- REQUIREMENT
Beginning with the line containing "Given: Toggle the Включить вебхук switch", transcribe every line exactly down to the last one in the records below, and drop the pictures.

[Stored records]
§

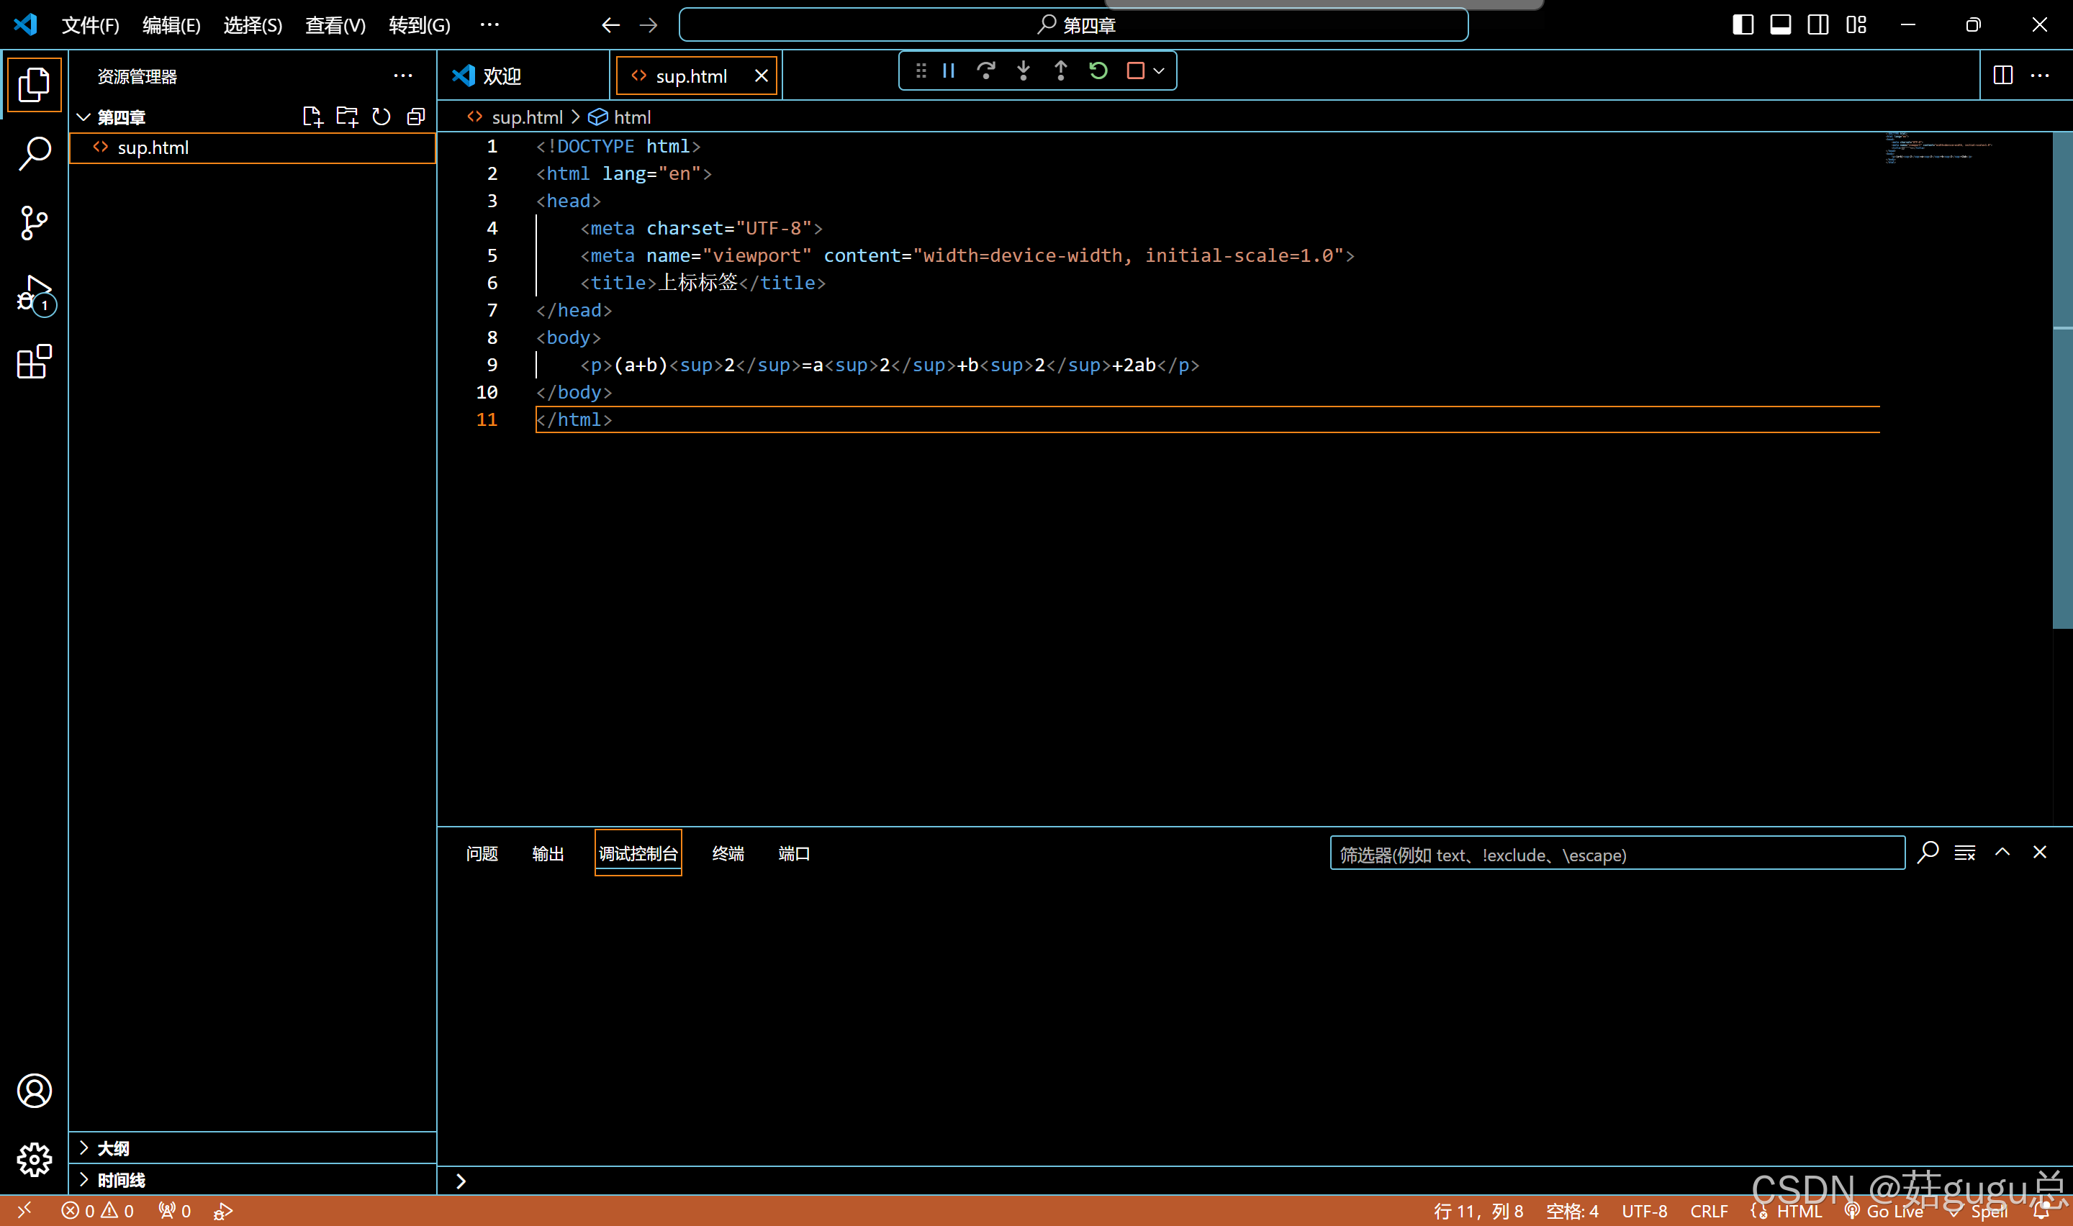Click the debug console filter input
2073x1226 pixels.
pyautogui.click(x=1616, y=854)
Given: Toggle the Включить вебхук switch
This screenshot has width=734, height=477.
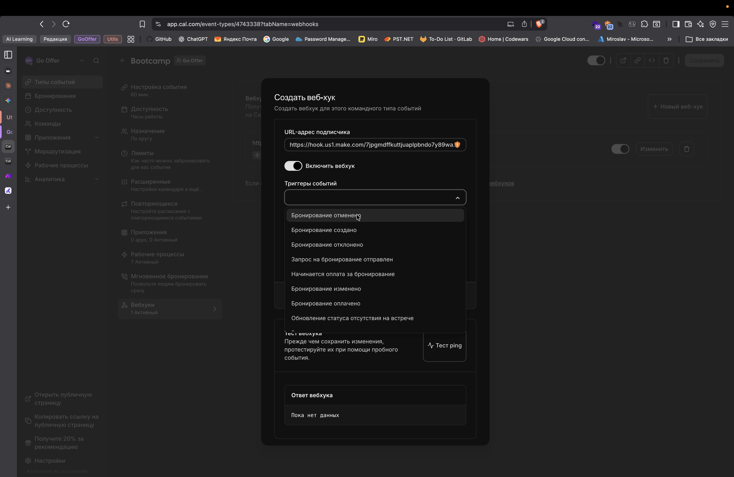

§

- OUTPUT
Given: Toggle the Включить вебхук switch
This screenshot has width=734, height=477.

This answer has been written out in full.